Safari Jumat ke Tiga Masjid di Wuhan, China

Masjid Jiang An, Wuhan, China. (dok. pribadi Ahmad Syaifuddin Zuhri)

Hari Jumat adalah hari istimewa bagi umat Islam. Jumat kemarin. Saya mencari informasi nama-nama masjid di Kota Wuhan, ibukota Provinsi Hubei, China bagian tengah. Saya mencoba dengan mesin pencarian Baidu berbahasa mandarin. Mudah dan akurat. Ada empat masjid di Kota Wuhan ini yang terdeteksi. Tiga masjid sudah pernah saya kunjungi, yaitu Masjid Majiazhuang, Masjid Qiyi, dan Masjid Jiang An. Saya penasaran dengan satu masjid lagi, Masjid Min Quan Lu. Sudah setahun di Wuhan, saya belum pernah ke tempat ini.
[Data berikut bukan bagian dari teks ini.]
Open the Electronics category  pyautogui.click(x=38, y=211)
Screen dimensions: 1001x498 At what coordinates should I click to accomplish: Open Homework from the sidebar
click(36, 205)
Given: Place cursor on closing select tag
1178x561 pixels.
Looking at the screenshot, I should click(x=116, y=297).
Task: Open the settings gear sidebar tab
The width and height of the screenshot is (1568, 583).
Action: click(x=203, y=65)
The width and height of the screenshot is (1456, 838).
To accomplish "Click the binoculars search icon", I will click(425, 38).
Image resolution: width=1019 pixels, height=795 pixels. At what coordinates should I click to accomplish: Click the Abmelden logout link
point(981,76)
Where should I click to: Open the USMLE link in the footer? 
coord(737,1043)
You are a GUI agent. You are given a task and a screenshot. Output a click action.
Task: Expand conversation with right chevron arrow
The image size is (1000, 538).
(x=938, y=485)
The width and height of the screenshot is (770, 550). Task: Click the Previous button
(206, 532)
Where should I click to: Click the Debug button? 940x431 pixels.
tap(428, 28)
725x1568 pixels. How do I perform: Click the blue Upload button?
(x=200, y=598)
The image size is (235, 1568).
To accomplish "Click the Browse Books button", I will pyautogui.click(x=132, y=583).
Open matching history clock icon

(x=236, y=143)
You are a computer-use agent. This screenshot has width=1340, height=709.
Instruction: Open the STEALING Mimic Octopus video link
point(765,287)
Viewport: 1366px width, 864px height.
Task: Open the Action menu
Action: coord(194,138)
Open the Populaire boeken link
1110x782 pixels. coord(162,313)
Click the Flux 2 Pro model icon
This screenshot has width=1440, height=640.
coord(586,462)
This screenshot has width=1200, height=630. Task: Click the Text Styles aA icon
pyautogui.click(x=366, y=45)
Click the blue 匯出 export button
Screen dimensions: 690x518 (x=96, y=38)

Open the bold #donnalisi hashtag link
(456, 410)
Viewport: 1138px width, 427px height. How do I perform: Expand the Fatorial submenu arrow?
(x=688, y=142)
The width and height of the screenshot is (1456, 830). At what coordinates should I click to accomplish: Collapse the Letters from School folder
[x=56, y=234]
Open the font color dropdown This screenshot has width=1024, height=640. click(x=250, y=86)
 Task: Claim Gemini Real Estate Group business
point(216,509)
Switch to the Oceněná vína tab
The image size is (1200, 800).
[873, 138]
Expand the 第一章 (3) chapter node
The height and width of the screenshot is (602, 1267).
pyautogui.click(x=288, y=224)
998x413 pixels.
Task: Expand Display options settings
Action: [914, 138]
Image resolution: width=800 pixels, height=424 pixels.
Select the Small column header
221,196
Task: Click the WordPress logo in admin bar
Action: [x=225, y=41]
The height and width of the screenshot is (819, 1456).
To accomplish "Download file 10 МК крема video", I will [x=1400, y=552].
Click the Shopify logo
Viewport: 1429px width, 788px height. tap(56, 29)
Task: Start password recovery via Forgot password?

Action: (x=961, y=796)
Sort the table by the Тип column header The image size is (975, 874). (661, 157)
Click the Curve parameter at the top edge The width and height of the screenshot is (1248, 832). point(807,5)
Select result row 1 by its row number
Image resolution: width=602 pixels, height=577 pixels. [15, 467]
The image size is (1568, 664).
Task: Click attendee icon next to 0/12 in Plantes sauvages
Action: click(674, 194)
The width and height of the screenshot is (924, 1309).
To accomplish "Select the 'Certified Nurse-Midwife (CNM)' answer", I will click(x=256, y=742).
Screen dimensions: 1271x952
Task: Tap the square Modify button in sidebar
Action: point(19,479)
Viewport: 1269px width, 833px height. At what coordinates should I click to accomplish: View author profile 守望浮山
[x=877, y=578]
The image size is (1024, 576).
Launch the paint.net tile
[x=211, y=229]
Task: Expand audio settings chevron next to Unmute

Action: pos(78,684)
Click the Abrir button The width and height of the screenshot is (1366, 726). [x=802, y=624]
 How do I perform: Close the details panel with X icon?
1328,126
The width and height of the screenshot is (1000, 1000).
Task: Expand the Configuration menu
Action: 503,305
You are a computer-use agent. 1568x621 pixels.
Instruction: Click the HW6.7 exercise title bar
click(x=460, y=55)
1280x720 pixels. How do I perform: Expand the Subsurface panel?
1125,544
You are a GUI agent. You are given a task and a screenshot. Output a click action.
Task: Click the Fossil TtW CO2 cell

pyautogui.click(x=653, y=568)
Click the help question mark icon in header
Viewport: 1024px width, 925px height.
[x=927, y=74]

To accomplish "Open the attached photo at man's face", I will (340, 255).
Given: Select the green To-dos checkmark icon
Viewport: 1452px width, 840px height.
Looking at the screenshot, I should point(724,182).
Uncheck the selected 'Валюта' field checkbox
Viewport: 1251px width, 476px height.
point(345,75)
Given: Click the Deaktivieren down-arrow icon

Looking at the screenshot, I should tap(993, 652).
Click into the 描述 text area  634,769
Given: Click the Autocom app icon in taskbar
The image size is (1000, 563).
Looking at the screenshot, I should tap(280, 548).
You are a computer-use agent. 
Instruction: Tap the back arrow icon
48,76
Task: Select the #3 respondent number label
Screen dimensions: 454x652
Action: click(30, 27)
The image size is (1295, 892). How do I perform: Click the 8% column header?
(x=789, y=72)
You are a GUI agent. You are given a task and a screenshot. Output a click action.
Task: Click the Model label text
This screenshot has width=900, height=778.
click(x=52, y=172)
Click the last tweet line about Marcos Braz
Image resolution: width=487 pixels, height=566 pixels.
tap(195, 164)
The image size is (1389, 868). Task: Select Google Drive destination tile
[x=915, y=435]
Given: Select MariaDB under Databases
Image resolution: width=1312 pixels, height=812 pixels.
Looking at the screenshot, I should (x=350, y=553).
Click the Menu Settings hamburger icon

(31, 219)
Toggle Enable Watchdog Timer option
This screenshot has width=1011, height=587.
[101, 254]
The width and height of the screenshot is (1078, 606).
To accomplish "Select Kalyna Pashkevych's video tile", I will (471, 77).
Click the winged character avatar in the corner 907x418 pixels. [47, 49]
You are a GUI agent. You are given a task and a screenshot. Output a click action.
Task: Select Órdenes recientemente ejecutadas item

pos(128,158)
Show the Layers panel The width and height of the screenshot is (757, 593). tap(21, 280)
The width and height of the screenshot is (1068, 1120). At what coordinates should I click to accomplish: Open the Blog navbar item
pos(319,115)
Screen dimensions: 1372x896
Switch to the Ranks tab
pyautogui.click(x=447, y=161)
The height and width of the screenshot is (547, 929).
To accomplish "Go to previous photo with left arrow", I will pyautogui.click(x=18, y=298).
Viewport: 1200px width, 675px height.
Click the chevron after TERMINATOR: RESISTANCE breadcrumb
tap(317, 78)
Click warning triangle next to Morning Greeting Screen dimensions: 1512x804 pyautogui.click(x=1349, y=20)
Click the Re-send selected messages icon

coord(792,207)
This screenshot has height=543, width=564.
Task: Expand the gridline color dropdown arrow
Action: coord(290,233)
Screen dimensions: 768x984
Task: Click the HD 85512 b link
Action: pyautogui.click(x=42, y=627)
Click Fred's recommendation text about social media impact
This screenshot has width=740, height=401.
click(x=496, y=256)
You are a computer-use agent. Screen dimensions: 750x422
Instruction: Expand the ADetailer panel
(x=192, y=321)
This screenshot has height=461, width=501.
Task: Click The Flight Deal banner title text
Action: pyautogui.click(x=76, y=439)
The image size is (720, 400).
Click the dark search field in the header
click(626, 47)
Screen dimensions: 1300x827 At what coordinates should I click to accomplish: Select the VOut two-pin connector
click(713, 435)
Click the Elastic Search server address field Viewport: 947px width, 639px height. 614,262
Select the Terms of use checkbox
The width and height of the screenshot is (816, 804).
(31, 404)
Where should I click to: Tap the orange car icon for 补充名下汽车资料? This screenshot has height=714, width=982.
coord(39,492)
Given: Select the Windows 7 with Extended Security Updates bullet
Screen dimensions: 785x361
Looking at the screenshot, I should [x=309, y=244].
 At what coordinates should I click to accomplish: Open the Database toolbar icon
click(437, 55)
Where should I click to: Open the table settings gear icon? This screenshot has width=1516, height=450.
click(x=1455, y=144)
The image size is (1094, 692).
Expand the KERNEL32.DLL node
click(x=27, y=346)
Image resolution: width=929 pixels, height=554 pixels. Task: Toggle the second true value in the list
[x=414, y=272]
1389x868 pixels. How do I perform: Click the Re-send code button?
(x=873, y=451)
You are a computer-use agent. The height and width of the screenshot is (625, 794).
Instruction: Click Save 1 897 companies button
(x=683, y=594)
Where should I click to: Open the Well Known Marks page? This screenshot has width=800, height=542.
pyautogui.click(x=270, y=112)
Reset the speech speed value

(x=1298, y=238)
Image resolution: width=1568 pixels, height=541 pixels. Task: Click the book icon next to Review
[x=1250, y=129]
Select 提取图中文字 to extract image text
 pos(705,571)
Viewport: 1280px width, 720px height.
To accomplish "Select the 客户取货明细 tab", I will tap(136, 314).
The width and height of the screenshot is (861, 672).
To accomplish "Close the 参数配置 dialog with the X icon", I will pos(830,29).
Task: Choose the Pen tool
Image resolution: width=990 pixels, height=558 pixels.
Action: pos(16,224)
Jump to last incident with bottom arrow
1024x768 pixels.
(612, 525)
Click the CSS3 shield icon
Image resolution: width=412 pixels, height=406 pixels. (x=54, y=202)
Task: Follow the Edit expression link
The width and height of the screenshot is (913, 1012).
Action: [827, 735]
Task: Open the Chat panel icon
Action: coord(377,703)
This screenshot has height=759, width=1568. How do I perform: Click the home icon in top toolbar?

Saya mengajak salah satu sahabat saya, Ahmad Syifa, yang juga pengurus NU Tiongkok, untuk bersama mencarinya. Bermodal aplikasi peta di hape. Sesuai saran dalam aplikasi tersebut, kami mencarinya dengan naik transportasi MRT dan lanjut dengan layanan berbagi sepeda publik yang tersebar di tempat-tempat umum.

Masjid Min Quan Lu

Masjid ini rada susah dicari karena yang kami temukan awalnya adalah gang kecil dengan deretan toko penjual daging sapi dan kambing halal. Deretan toko itu sekitar 50 meter. Tiba di sekitar situ, kebetulan bertemu seorang laki-laki dewasa berpeci putih. Setelah saya tanyakan ke orang tersebut, ditunjukkan arah masjidnya dengan naik ke lantai dua. Masuk di antara sela-sela salah satu toko penjual daging. Kecil dan di luar tidak tampak ada bangunan layaknya masjid. Tidak seperti masjid-masjid yang biasa saya temukan di China. 
 
Ceramah sebelum khutbah Jumat di Masjid Min Quan Lu (dok. pribadi Ahmad Syaifuddin Zuhri)

Saya masuk ke tempat shalat. Ada dua lantai yang digunakan untuk Shalat Jumat. Mungkin satu lantai muat sekitar 50 jamaah. Masjid ini yang terkecil yang saya temukan di antara masjid lainnya di Kota Wuhan. Usai Shalat Jumat, kami melihat-lihat dan membeli daging sapi di gang depan masjid. Sekilo daging sapi harganya 80 yuan atau sekitar 160 ribu rupiah. Daging kambing 74 yuan atau sekitar 148 ribu rupiah. 
 
Deretan penjual daging sapi dan kambing di depan Masjid Min Quan Lu (dok. pribadi Ahmad Syaifuddin Zuhri)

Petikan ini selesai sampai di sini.